Plot:On the hottest day of the year on a street in the Bedford-Stuyvesant section of Brooklyn, everyone's hate and bigotry smolders and builds until it explodes into violence
Do the Right Thing is pitched at a feverish pace, and it's filled with enormous joy and, simultaneously, with enormous anger. This ambiguous mood is expressed most directly by the character Radio Rahim in a scene adapted from the Night of the Hunter, where Radio recites Robert Mitchum's "The Battle Between Love and Hate" speech. Immediately in the film we see that the races are capable of getting along. One black man is angry that Sal, who owns the local pizzeria, only hangs up pictures of Italian Americans on his wall, but no African Americans. Other African Americans find his objection somewhat ridiculous and respect Sal very much. Some African Americans object to a Korean couple who have successfully opened a grocery store on a certain corner, but others believe they are just savvy businessmen. On the other hand, there is a great amount of tension between the same races. Sal is basically a good man, but he has grown very hard and his temper is short.

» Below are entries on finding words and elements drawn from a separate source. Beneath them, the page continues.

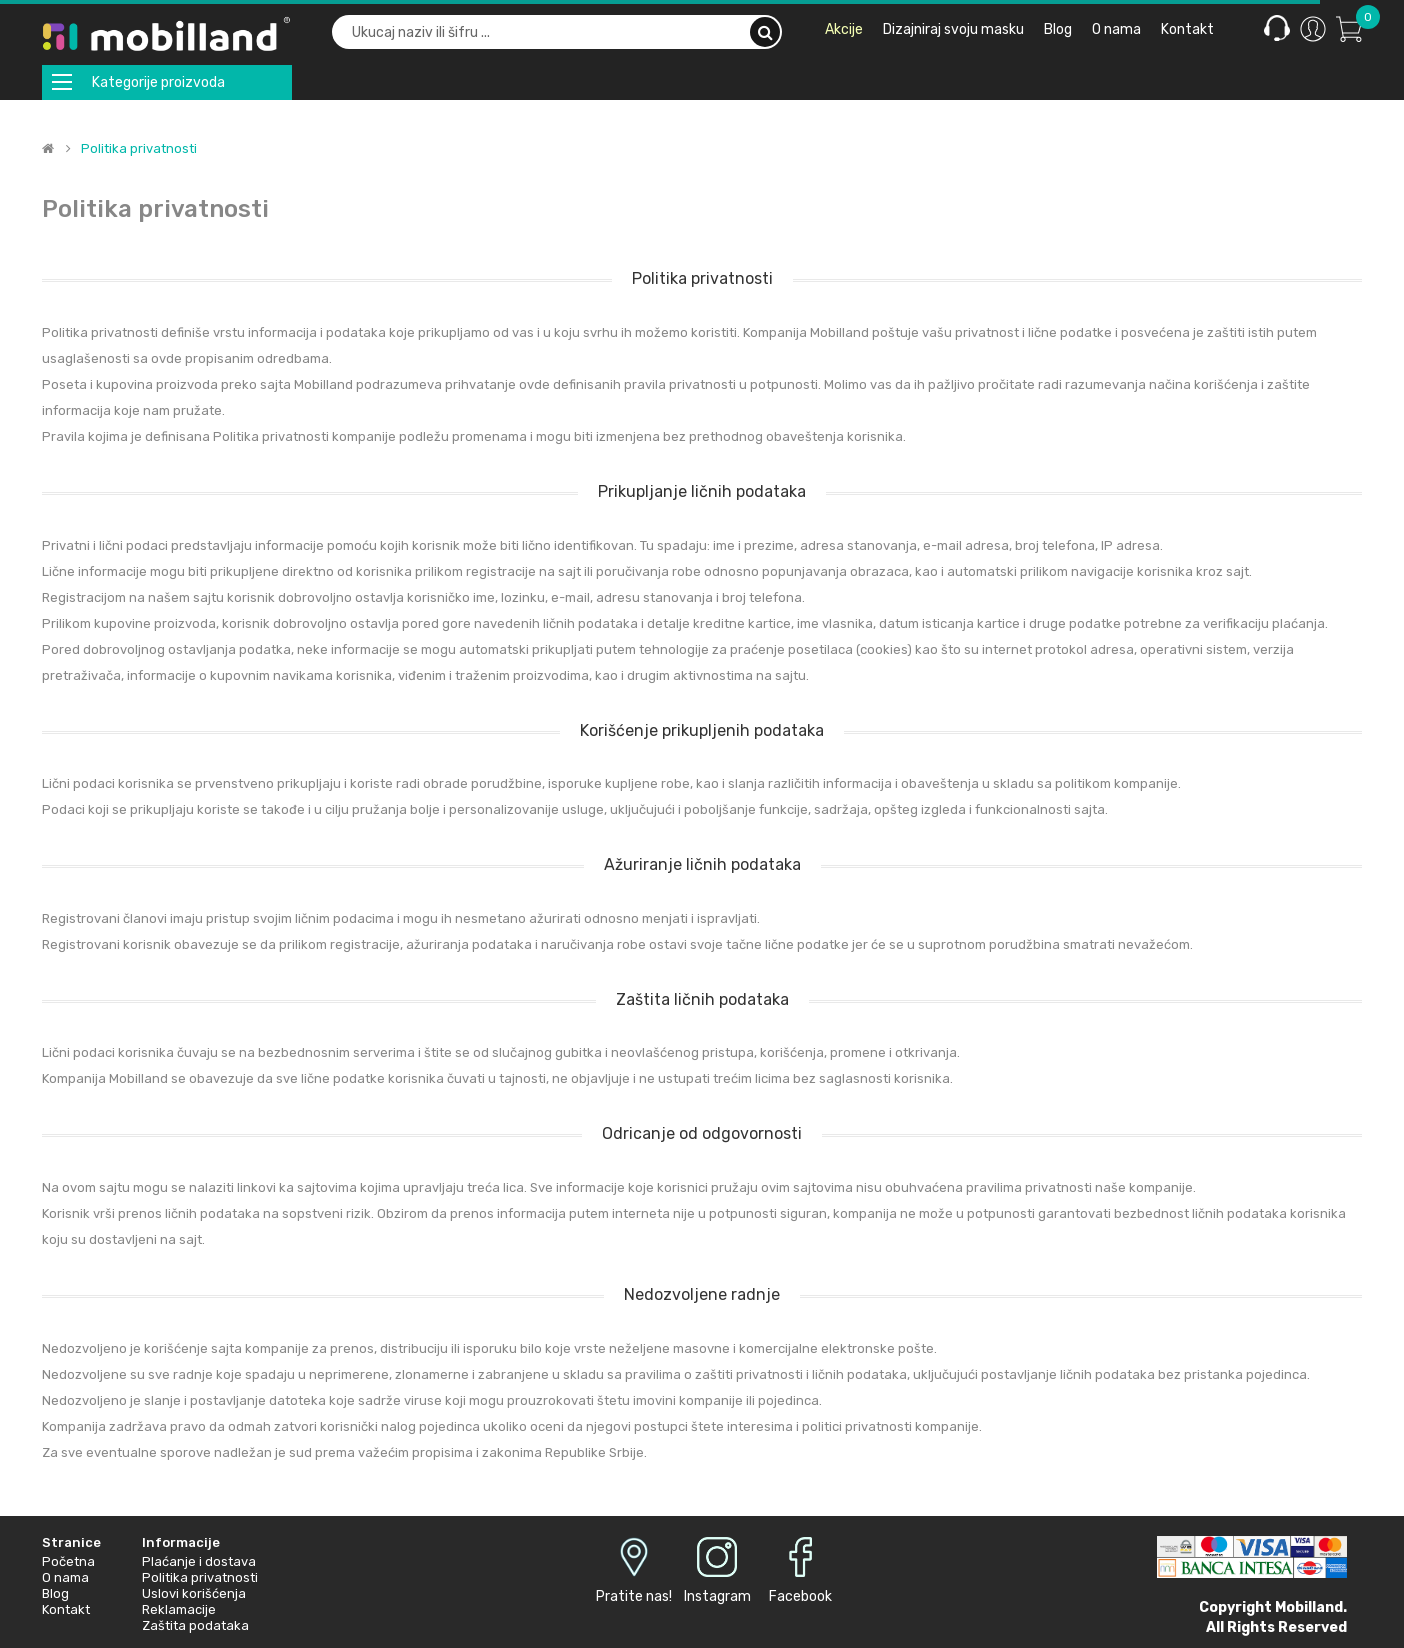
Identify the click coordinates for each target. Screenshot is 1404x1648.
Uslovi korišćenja (194, 1593)
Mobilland (1309, 1607)
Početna (68, 1561)
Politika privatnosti (139, 149)
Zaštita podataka (195, 1625)
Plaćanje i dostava (199, 1561)
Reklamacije (179, 1609)
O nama (65, 1577)
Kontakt (66, 1609)
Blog (55, 1593)
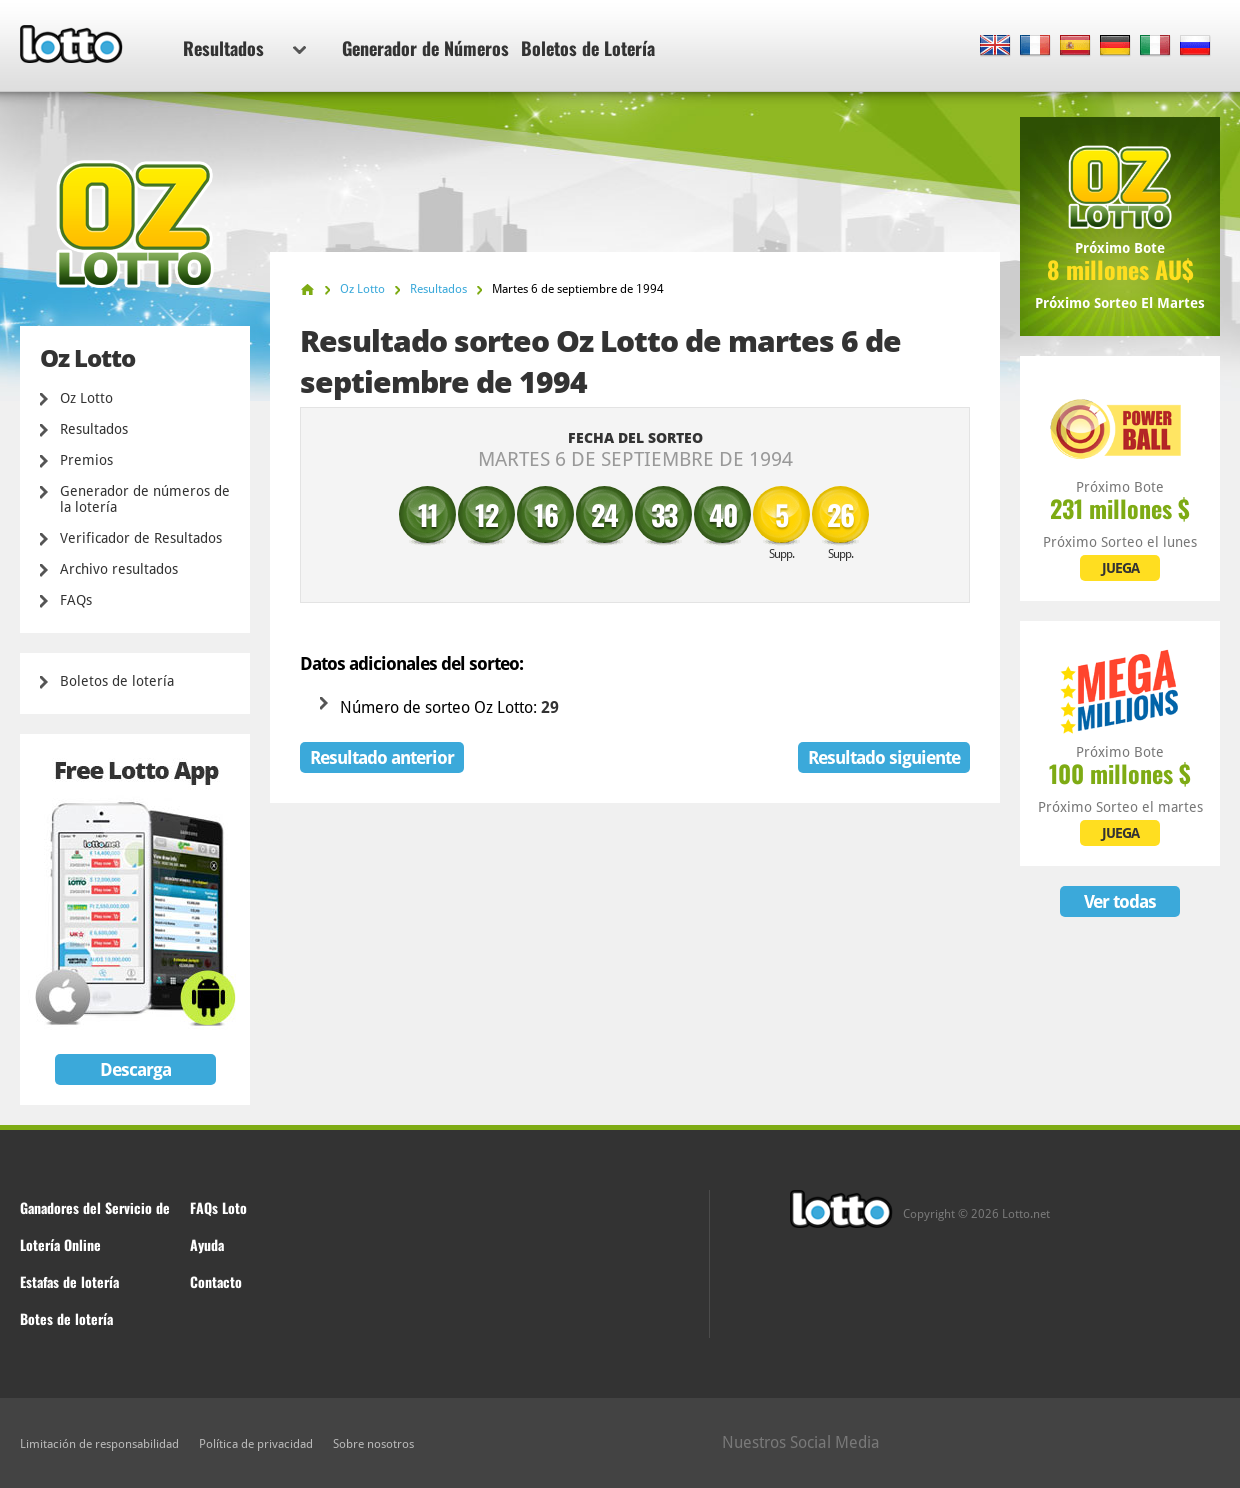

African American, Latino, East Asian and Italian American cultures form the dynamics of the relationships that drive the story, and conflict is their medium. Drawing from two incisive but different comments on violence from Martin Luther King and Malcolm X, Lee extrapolates his story and the ideas he wants to explore by showing us characters that are as real as they are exaggerated and somewhat unpredictable events that they create, are swept into or actively or passively participate in. Although the point of the film is not really critique, nobody is left unscathed.
I am not going to tell you what the film says.Instead, I will simply give Do the Right Thing my highest recommendation.Superbly written, edited, directed and filmed.this is spike lee's best film ,better than malcolm x,inside man and the 25th hour.